Sağlık Bakanlığı’nın açıkladığı günlük Korona raporlarında vaka-hasta ayrımı yapıldığı, pozitif vakaların, “Onlar belirti göstermiyor” denilerek gizlendiği anlaşıldı biliyorsunuz.
Bana kalırsa Bakanlık, “gizleme operasyonu”nu bu noktada bırakmamalı, geliştirmeli, daha iyi bir düzeye çıkarmalı.
İşte sorumlu bir vatandaş olarak ona bazı “tüyolar.”
Örneğin, vefat edenlerin sayısını “Mevta olanlar”, “Rahmete kavuşanlar”, “Son yolculuğa çıkanlar”, “Merhum ve merhume unvanlarını alanlar” diye bölmeli, bunlardan sadece birini günlük raporlarda paylaşmalı.
Bu kadar değil elbette.
“Entübe olanlar”ı da, “Doya doya oksijen solumak isteyenler”, “Uludağ havasını özleyenler”, “Palandöken’in yolunu gözleyenler”, “Erciyes’e çıkmak için bekleyenler” şeklinde bölmeli, içlerinden birini günlük raporlarda yansıtmalı.
Tabii, son derece dikkat edilmesi gereken bir şey var:
Ölü, hasta ve entübe sayılarını düşük göstermeye çalışırken test sayısını yükseltmek gerekiyor.
Bunun için üniversiteye giriş sınavına hazırlanan öğrencilerin bir gün boyunca çözdükleri toplam testler de dikkate alınmalı, raporda mutlaka yer verilmeli.
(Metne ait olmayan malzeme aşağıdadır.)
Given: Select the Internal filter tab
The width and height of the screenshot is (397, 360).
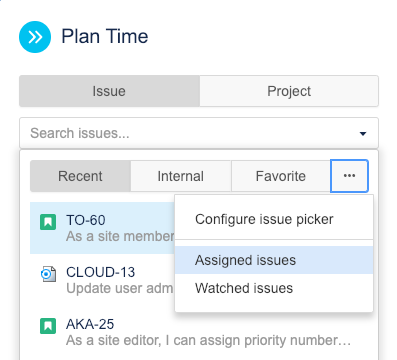Looking at the screenshot, I should (181, 176).
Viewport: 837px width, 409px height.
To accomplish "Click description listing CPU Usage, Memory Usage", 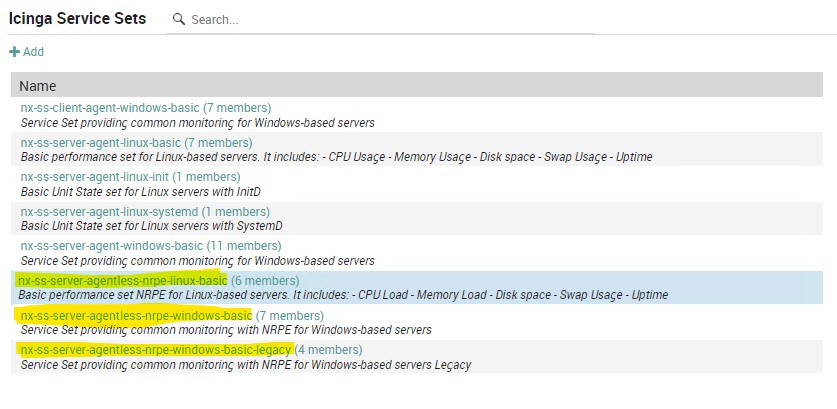I will point(336,158).
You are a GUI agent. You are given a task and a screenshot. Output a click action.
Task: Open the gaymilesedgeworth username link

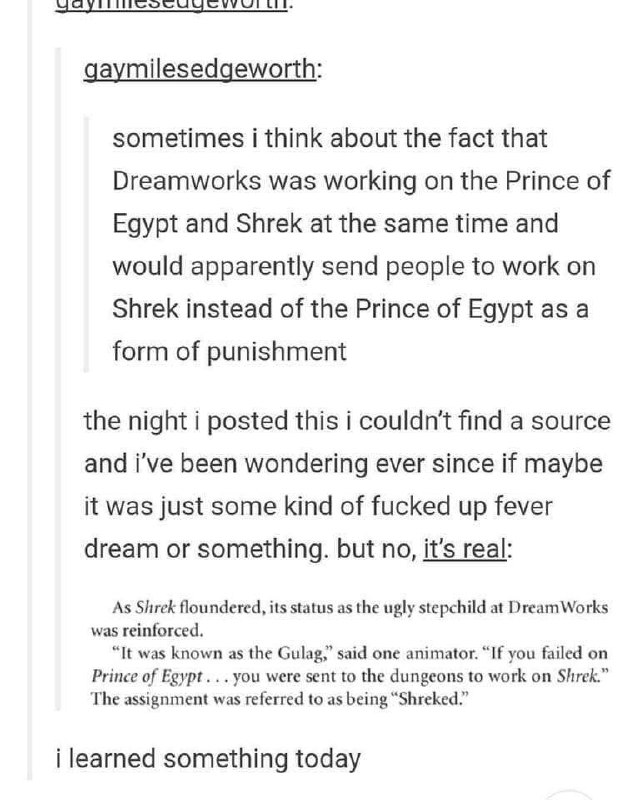click(200, 69)
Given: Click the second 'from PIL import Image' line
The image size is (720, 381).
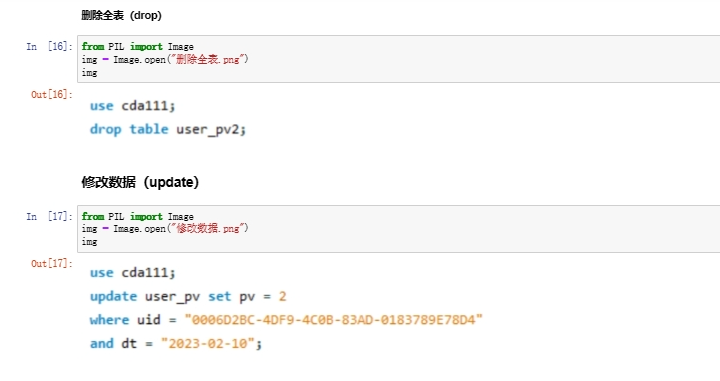Looking at the screenshot, I should [x=138, y=216].
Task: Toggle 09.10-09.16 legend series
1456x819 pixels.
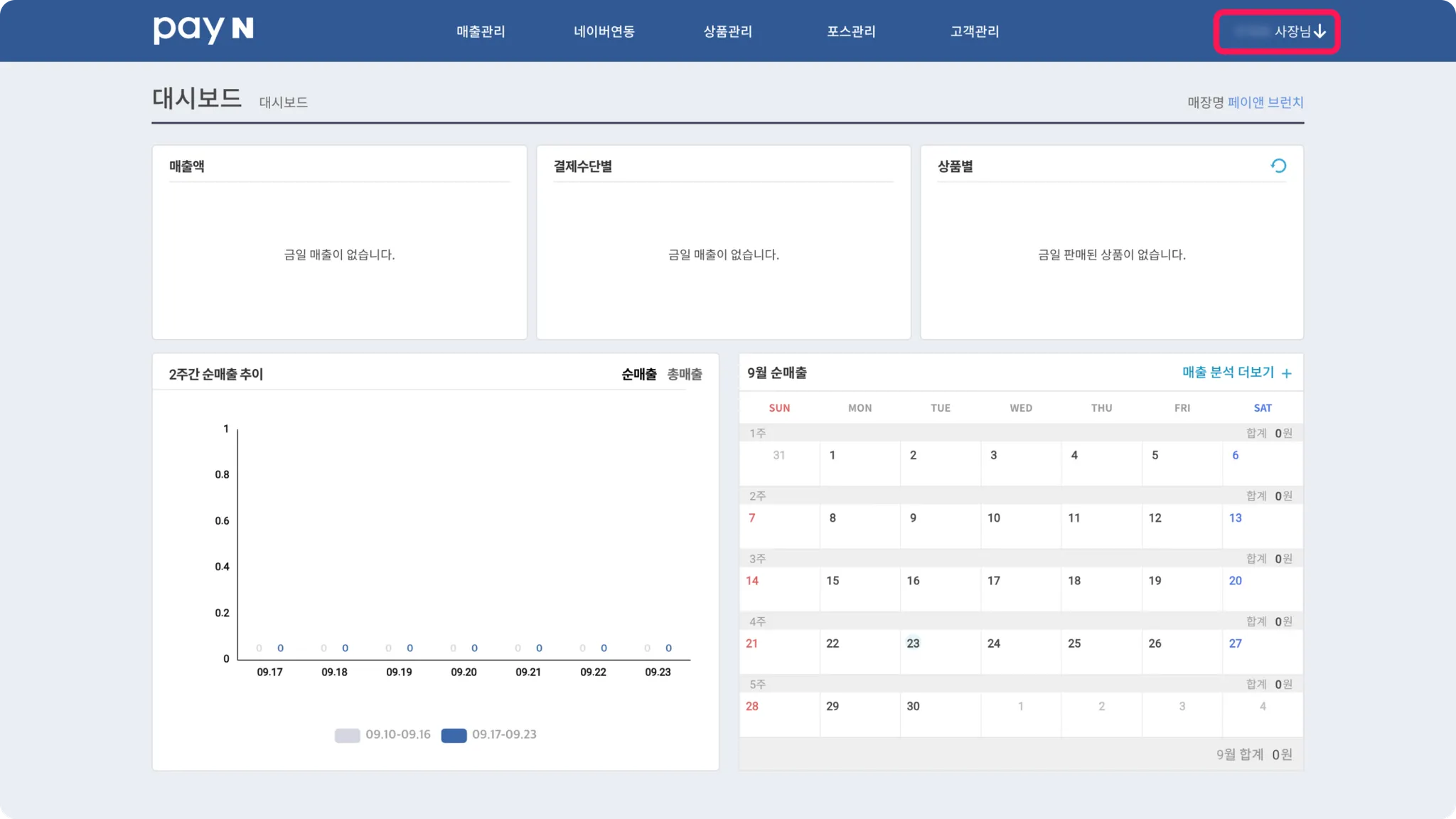Action: tap(382, 735)
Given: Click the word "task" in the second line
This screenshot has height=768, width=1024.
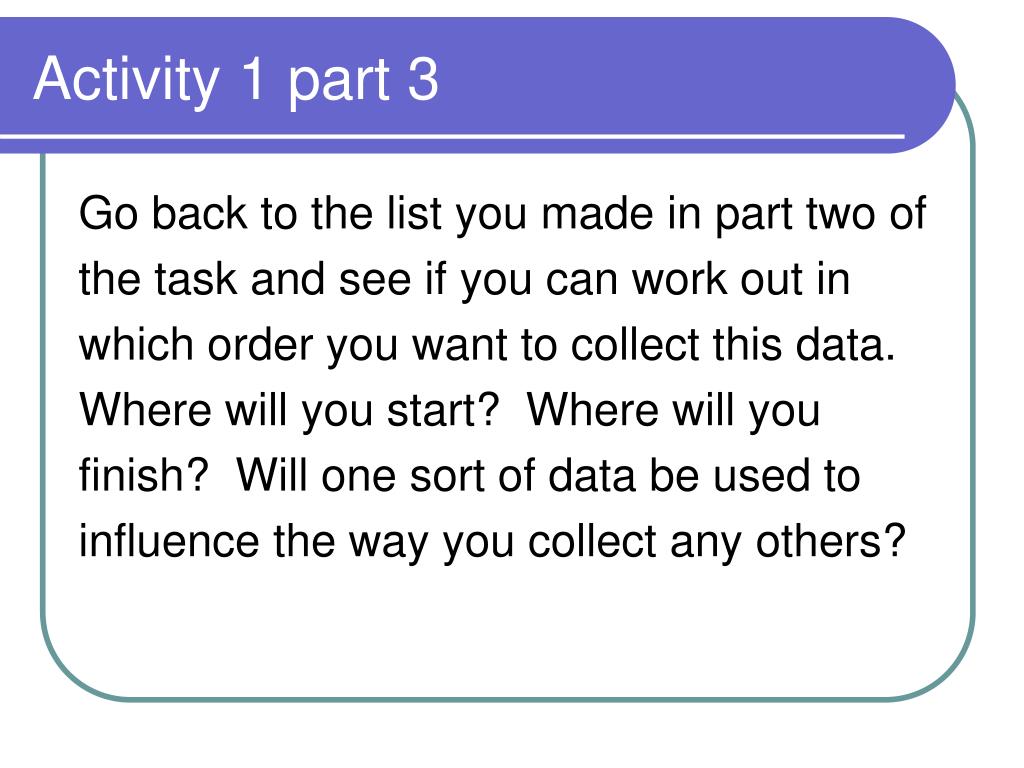Looking at the screenshot, I should pos(195,281).
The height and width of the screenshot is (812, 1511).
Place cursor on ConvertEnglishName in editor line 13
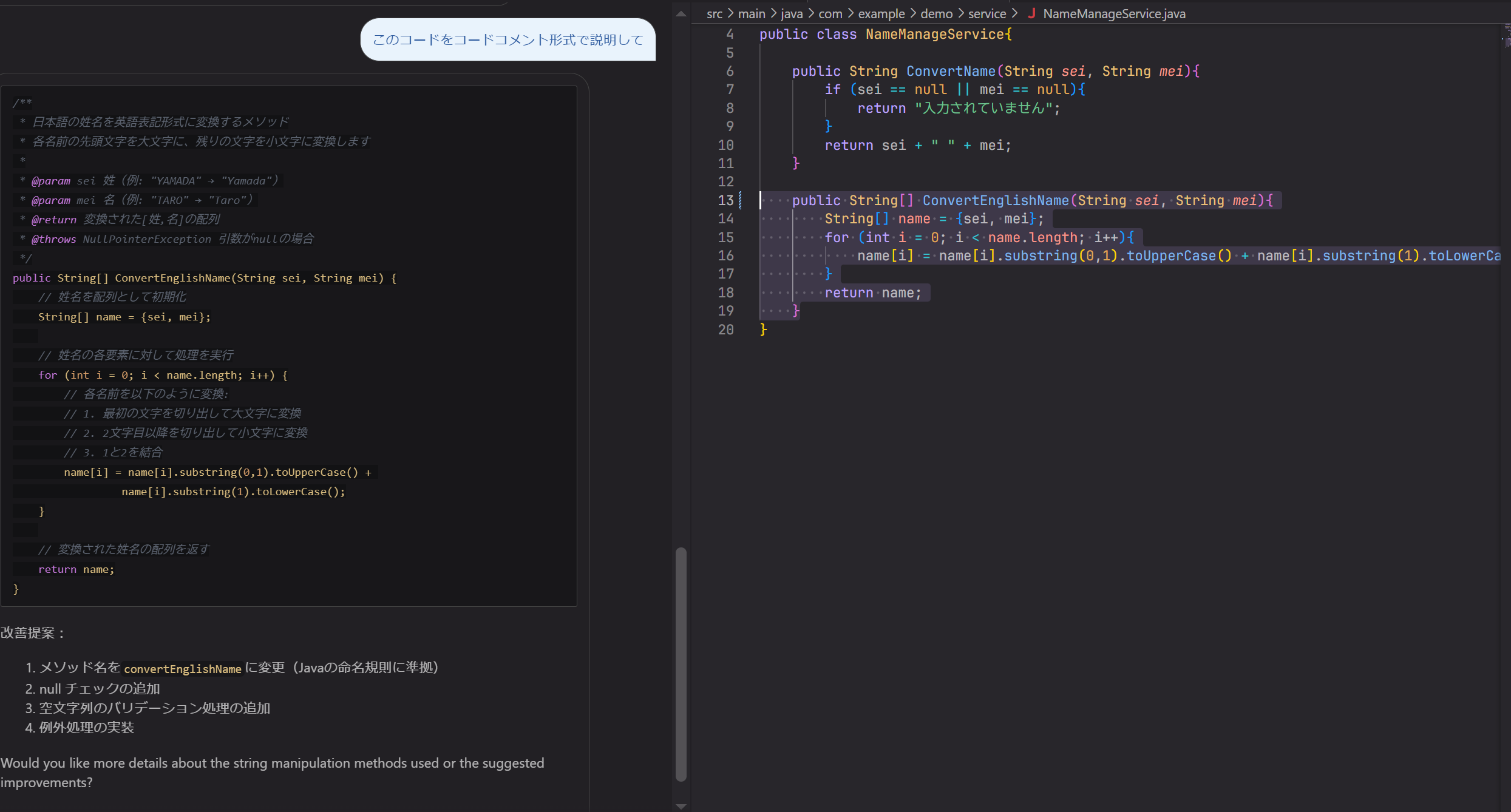996,200
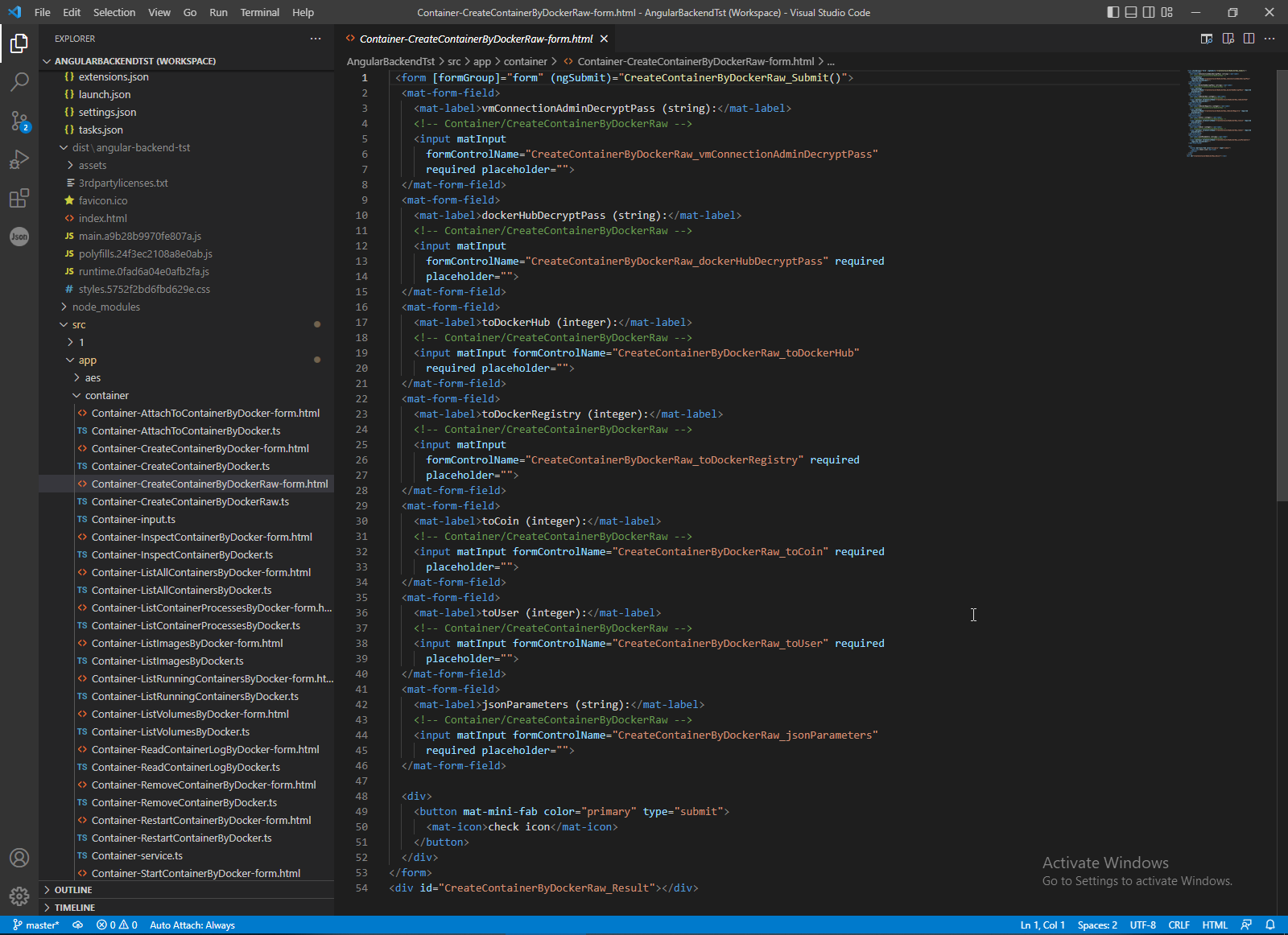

N’olacak o da test, bu da test!
Hadi bir kere başladık, devam edelim.
Kelime oyunları ve gizleme yöntemiyle bazı gerçekleri örtbas etmek Sağlık Bakanlığı ile sınırlı kalmamalı, diğer bakanlıklara da yayılmalı.
Ekonomiden sorumlu bakanlıklar, enflasyon yerine “Fiyatların mutasyona uğraması” deseler ne olur yani.
Ya da işsizlerin sayısı kayıtlarda “Evde oturmayı tercih edenler” diye geçemez mi?
Şaka bir yana, ciddi ciddi diyeceğim şu:
“Hayat eve sığar” ama doğru olmayan bilgi hiçbir yere sığmaz, eninde sonunda ortaya çıkar.
Hem de o bilgiyi aylardır özenle gizleyen kuruluşun başındaki ismin ağzından kaçırmasıyla…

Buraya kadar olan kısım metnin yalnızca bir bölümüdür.